Imagination Motel: Pomes With Many Bags of Buttered Popcorn and Big Pepsis
The word “legendary” was built for Chuck Kinder. The heart and soul of the University of Pittsburgh writing program for years, he entered legend as the inspiration for the main character of “Wonder Boys,” the hit novel by his former student Michael Chabon. He fulfills the legend of the novelist with the story so big it takes decades to tell, finally resulting in his 2001 novel “Honeymooners: A Cautionary Tale.” And the ostensibly literary parties that he and his wife, Diane, would throw at their rambling house on Wightman Street were, yes, legendary.

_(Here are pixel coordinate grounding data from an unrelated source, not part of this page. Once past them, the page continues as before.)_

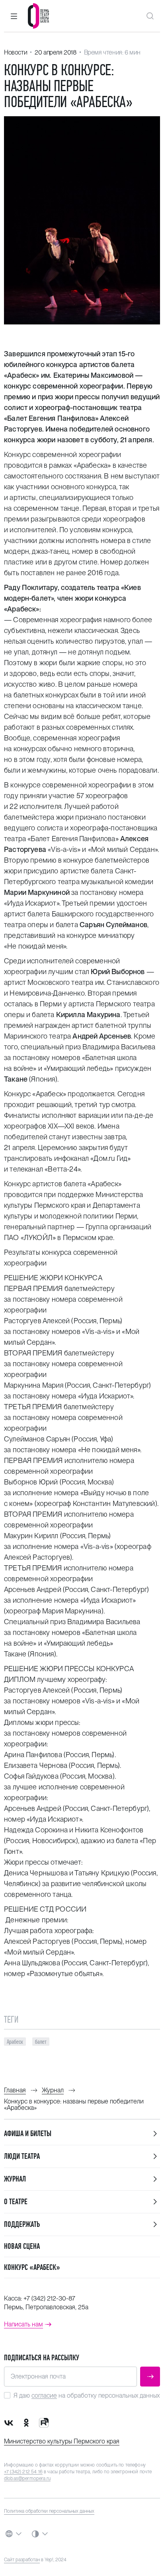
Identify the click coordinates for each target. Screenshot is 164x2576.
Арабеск (15, 2041)
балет (41, 2041)
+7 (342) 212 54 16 (23, 2471)
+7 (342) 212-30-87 (49, 2298)
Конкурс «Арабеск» (32, 2267)
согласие (44, 2395)
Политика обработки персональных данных (49, 2511)
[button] (14, 16)
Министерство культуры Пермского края (61, 2441)
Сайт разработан (22, 2559)
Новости (15, 52)
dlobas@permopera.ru (27, 2478)
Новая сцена (22, 2246)
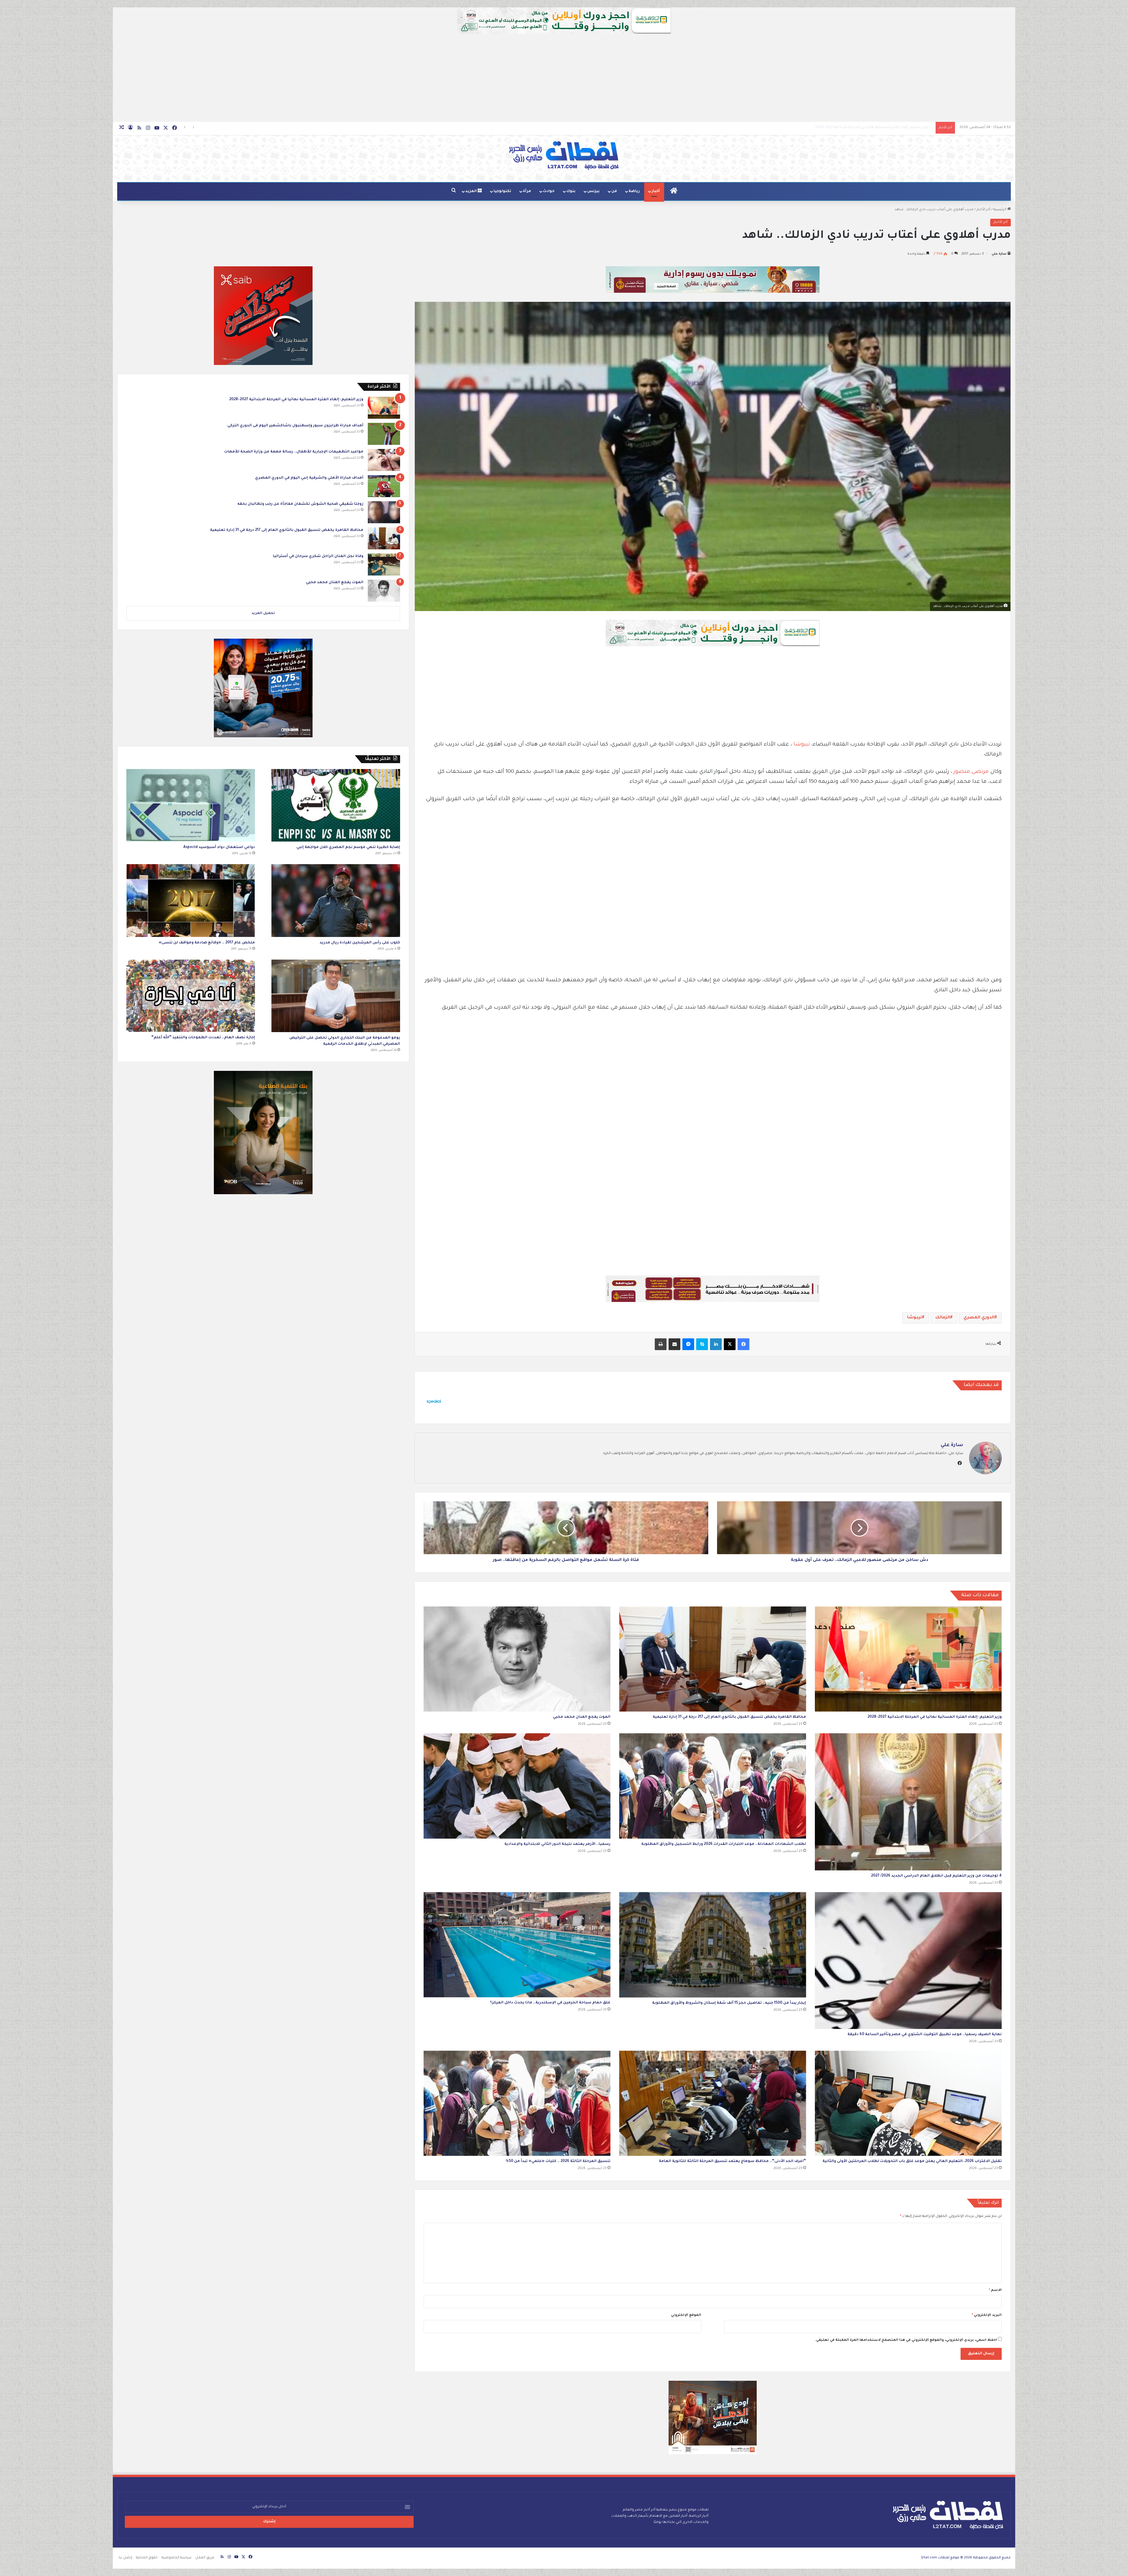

Now retired in Key Largo, Fla., but far from shy and retiring, he has unleashed a collection of self-described “pomes” which show that poetry can be anything but dry and dainty. Inspired by themes in Hollywood flicks—from “Tarzan and His Mate” to “Invasion of the Body Snatchers”—Kinder takes flight in the imagination of flickering images in darkened rooms: “& once again that hapless old Black Lagoony creature / Will be the one to suffer / For the simple fact that time / & the passionate movie dream of True Love / Are always on the side of / The blonde & beautiful.”
They culminate in a passel of poems inspired by the first student film of the wholly original American director Jim Jarmusch, “The Romances of Rainy McCall,” which is a love letter to the influences of others. The wild energy of the 1960s courses through Kinder’s work and shows no sign of fading away.